[Start of Attachment]

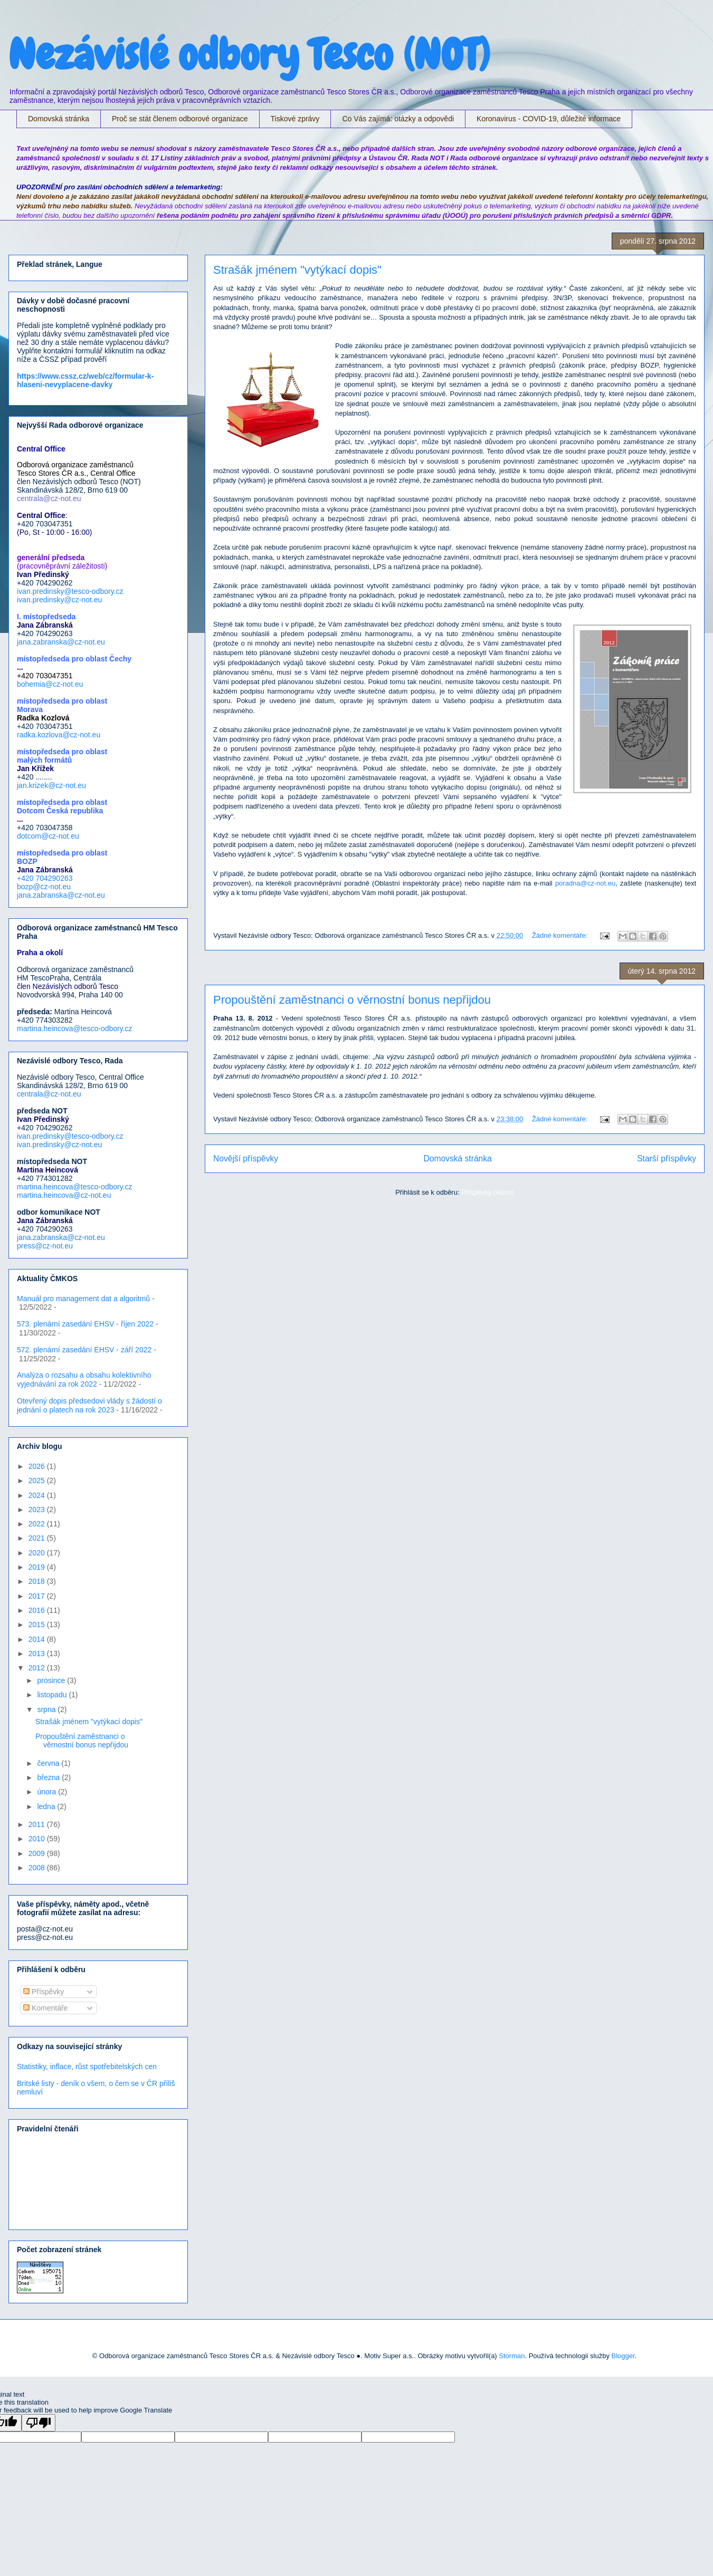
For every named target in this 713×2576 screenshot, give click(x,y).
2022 (37, 1524)
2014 (37, 1639)
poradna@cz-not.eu (585, 883)
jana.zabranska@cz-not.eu (61, 642)
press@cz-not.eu (45, 1246)
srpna (47, 1709)
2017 (37, 1596)
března (49, 1777)
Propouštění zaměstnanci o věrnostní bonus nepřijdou (352, 999)
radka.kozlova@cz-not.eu (58, 734)
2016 (37, 1610)
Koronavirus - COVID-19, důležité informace (549, 118)
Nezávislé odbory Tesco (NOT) (249, 55)
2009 (37, 1853)
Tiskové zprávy (295, 118)
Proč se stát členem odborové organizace (180, 118)
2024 (37, 1495)
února (47, 1791)
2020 (37, 1553)
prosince (52, 1680)
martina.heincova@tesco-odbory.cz (74, 1028)
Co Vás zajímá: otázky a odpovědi (398, 118)
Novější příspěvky (245, 1158)
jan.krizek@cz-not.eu (51, 785)
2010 (37, 1838)
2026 (37, 1466)
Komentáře (45, 2008)
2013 (37, 1653)
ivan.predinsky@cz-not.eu (59, 599)
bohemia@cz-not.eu (50, 684)
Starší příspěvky (666, 1158)
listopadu (53, 1694)
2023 (37, 1509)
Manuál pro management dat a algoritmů (83, 1298)
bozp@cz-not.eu (44, 886)
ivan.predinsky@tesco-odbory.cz (70, 591)
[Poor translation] (38, 2422)
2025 (37, 1480)
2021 (37, 1538)
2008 (37, 1867)
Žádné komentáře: (561, 935)
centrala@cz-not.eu (49, 1094)
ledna (47, 1806)
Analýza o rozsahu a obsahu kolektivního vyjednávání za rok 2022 (84, 1379)
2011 (37, 1824)
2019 (37, 1567)
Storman (512, 2356)
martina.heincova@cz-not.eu (64, 1195)
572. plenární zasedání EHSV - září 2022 (84, 1349)
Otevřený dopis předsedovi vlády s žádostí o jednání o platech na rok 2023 (89, 1405)
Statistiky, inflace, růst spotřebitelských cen (87, 2066)
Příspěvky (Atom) (487, 1192)
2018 (37, 1581)
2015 (37, 1624)
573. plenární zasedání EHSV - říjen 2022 (85, 1324)
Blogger (623, 2356)
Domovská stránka (58, 118)
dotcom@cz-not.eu (48, 836)
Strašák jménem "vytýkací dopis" (297, 269)
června (49, 1763)
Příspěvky (43, 1991)
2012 (37, 1668)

[End of Attachment]

Starting with the first entry and ending with the last, reproduce the listing exactly, without its pictures.

» RESPONSE TO THIS EXERCISE:
For every named target in this 713×2576 screenshot, give click(x,y).
2022 (37, 1524)
2014 (37, 1639)
poradna@cz-not.eu (585, 883)
jana.zabranska@cz-not.eu (61, 642)
press@cz-not.eu (45, 1246)
srpna (47, 1709)
2017 (37, 1596)
března (49, 1777)
Propouštění zaměstnanci o věrnostní bonus nepřijdou (352, 999)
radka.kozlova@cz-not.eu (58, 734)
2016 (37, 1610)
Koronavirus - COVID-19, důležité informace (549, 118)
Nezávislé odbory Tesco (NOT) (249, 55)
2009 (37, 1853)
Tiskové zprávy (295, 118)
Proč se stát členem odborové organizace (180, 118)
2024 (37, 1495)
února (47, 1791)
2020 (37, 1553)
prosince (52, 1680)
martina.heincova@tesco-odbory.cz (74, 1028)
Co Vás zajímá: otázky a odpovědi (398, 118)
Novější příspěvky (245, 1158)
jan.krizek@cz-not.eu (51, 785)
2010 (37, 1838)
2026 (37, 1466)
Komentáře (45, 2008)
2013 (37, 1653)
ivan.predinsky@cz-not.eu (59, 599)
bohemia@cz-not.eu (50, 684)
Starší příspěvky (666, 1158)
listopadu (53, 1694)
2023 (37, 1509)
Manuál pro management dat a algoritmů (83, 1298)
bozp@cz-not.eu (44, 886)
ivan.predinsky@tesco-odbory.cz (70, 591)
[Poor translation] (38, 2422)
2025 (37, 1480)
2021 (37, 1538)
2008 (37, 1867)
Žádné komentáře: (561, 935)
centrala@cz-not.eu (49, 1094)
ledna (47, 1806)
Analýza o rozsahu a obsahu kolektivního vyjednávání za rok 2022 (84, 1379)
2011 (37, 1824)
2019 (37, 1567)
Storman (512, 2356)
martina.heincova@cz-not.eu (64, 1195)
572. plenární zasedání EHSV - září 2022 (84, 1349)
Otevřený dopis předsedovi vlády s žádostí o jednání o platech na rok 2023 (89, 1405)
Statistiky, inflace, růst spotřebitelských cen (87, 2066)
Příspěvky (Atom) (487, 1192)
2018 (37, 1581)
2015 (37, 1624)
573. plenární zasedání EHSV - říjen 2022 (85, 1324)
Blogger (623, 2356)
Domovská stránka (58, 118)
dotcom@cz-not.eu (48, 836)
Strašák jménem "vytýkací dopis" (297, 269)
června (49, 1763)
Příspěvky (43, 1991)
2012 (37, 1668)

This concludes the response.